start Data provided

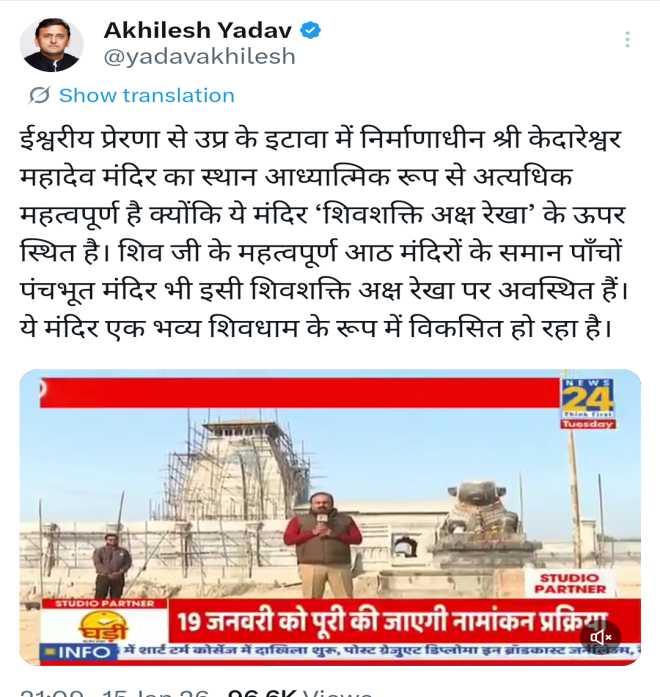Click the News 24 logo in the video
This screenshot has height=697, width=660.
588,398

end Data provided
start Data provided

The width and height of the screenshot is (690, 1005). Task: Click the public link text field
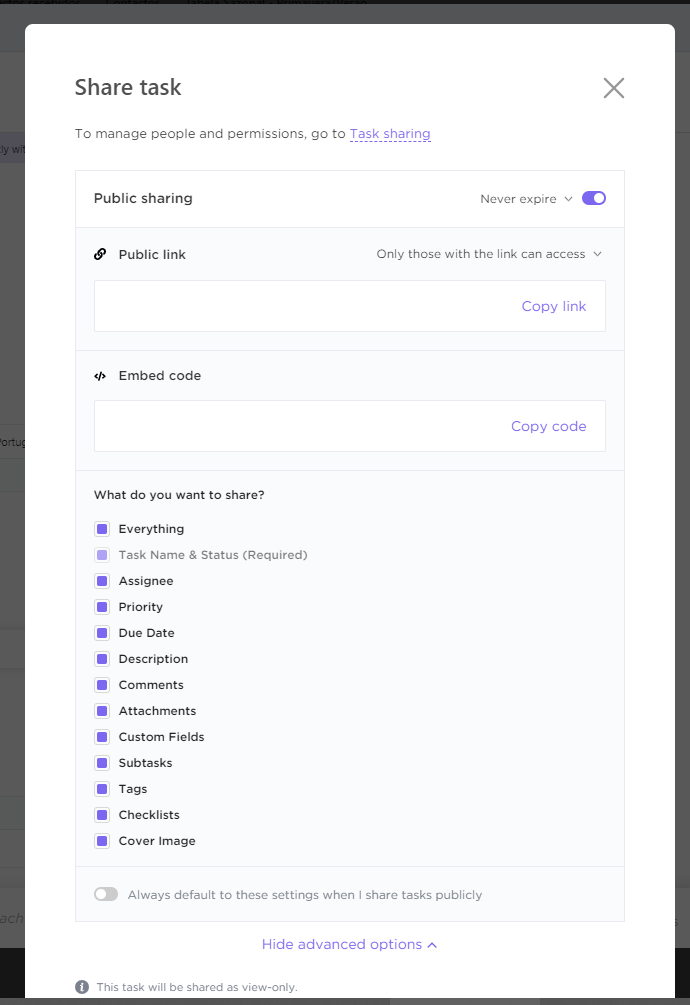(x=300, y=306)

end Data provided

■ **What you will do**
Please print the listing lines again without any change, beginning at the line that has "The width and" and stopping after the line that has "(x=300, y=306)". Leave the pictures out.

■ **Result of the exercise**
The width and height of the screenshot is (690, 1005). Task: Click the public link text field
(x=300, y=306)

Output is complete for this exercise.